▶ _Stored data_:
↓

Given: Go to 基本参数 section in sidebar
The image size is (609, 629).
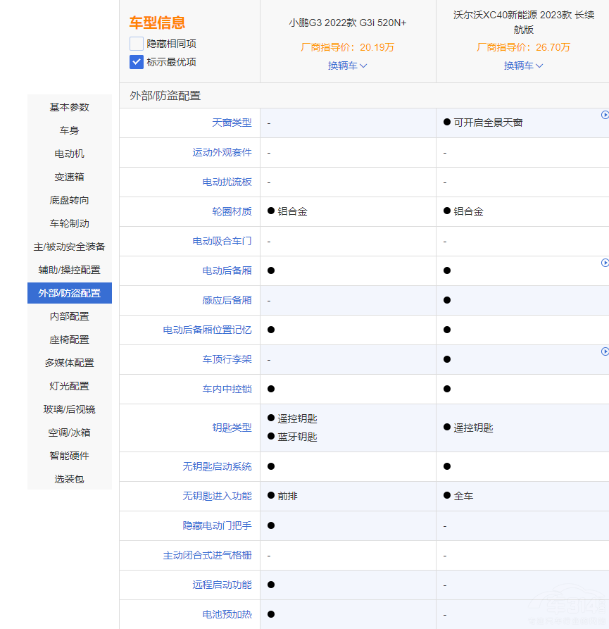Looking at the screenshot, I should click(70, 107).
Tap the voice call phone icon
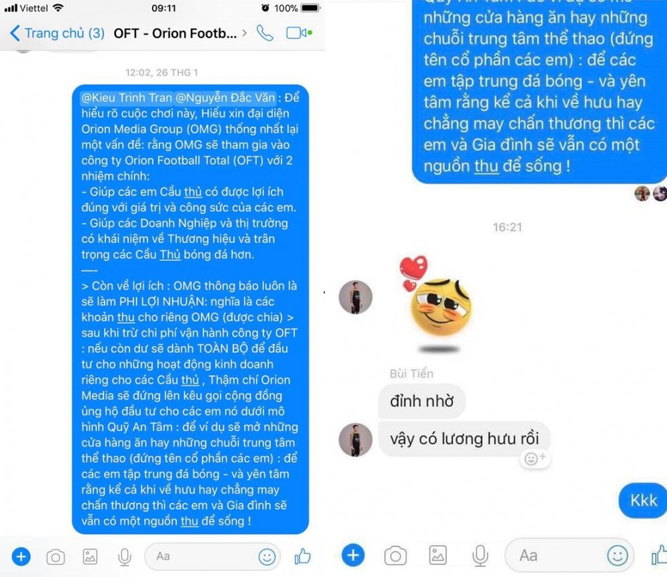The image size is (667, 577). coord(265,33)
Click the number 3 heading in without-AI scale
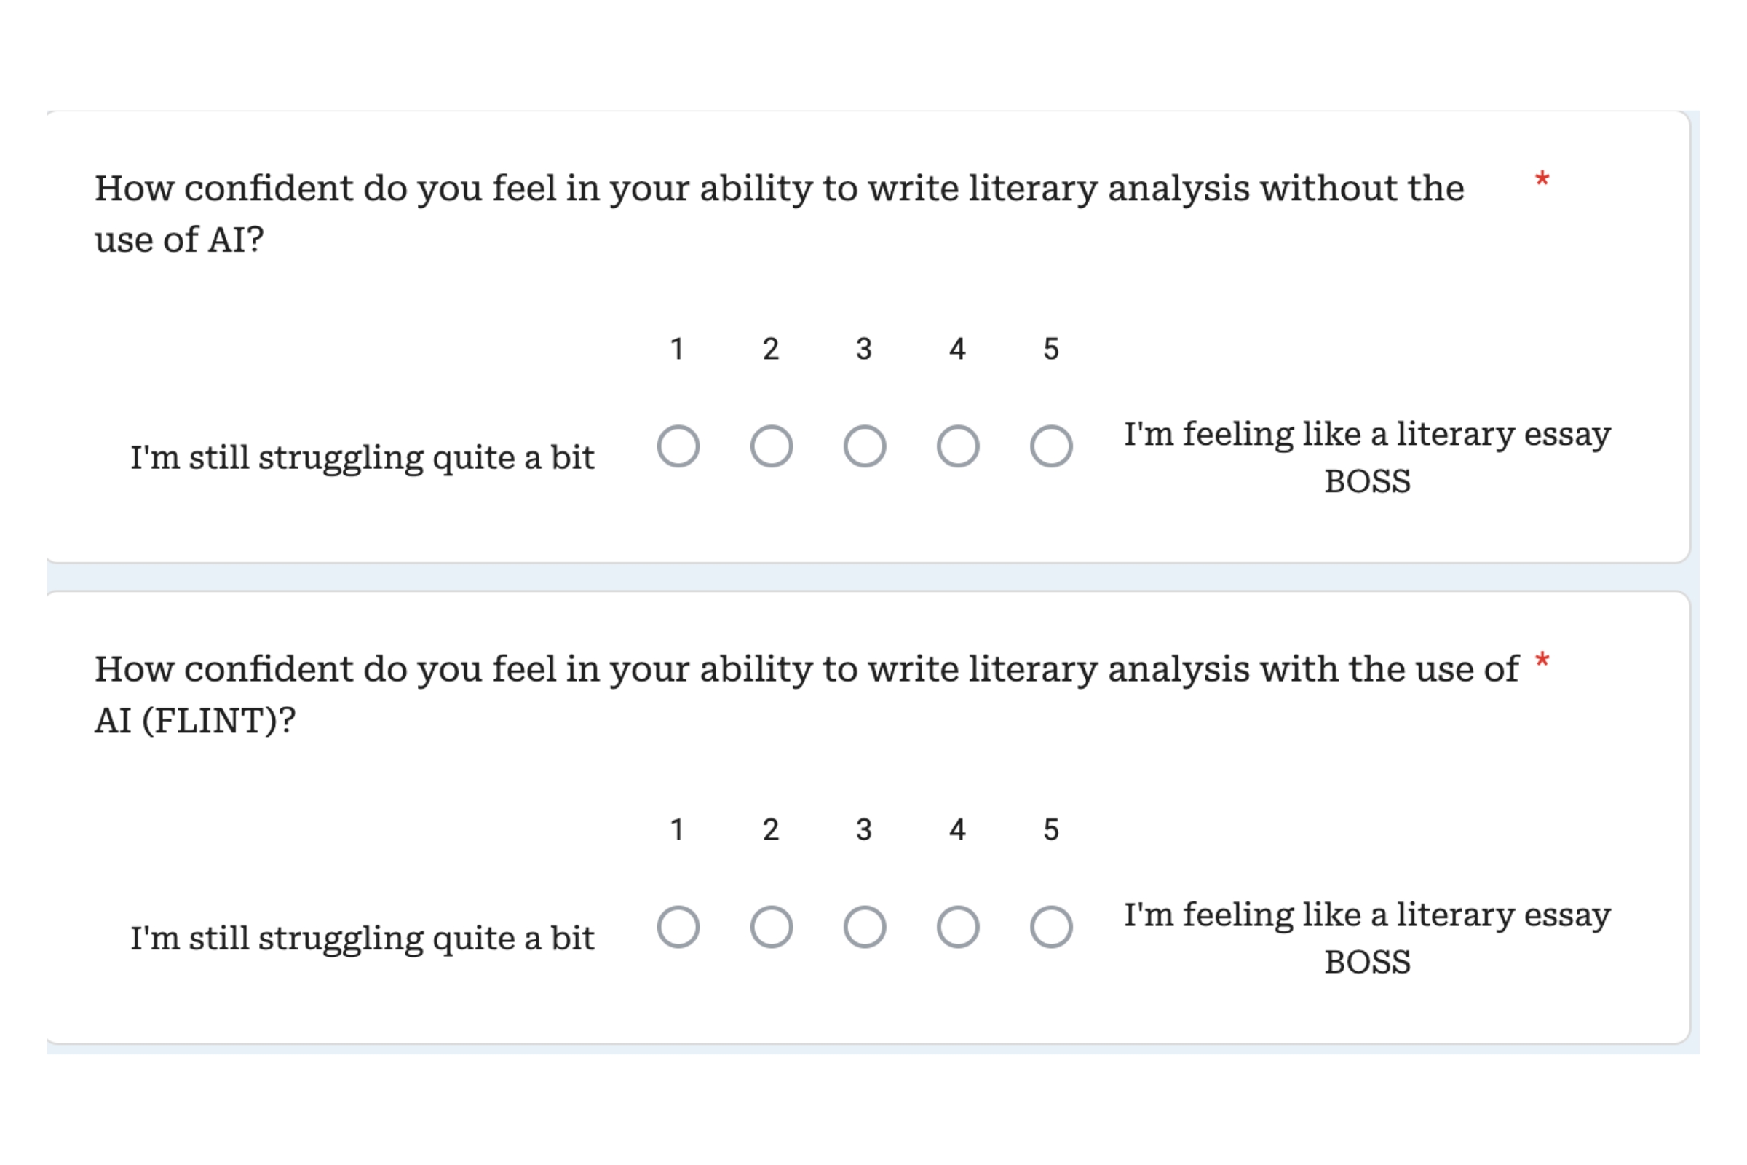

↑

▶ _Goal_:
Copy the lines above word for word, leaving out the pictures.

▶ _Full answer_:
Given: Go to 基本参数 section in sidebar
The image size is (609, 629).
Looking at the screenshot, I should click(70, 107).
Tap the voice call phone icon
The image size is (667, 577). coord(265,33)
Click the number 3 heading in without-AI scale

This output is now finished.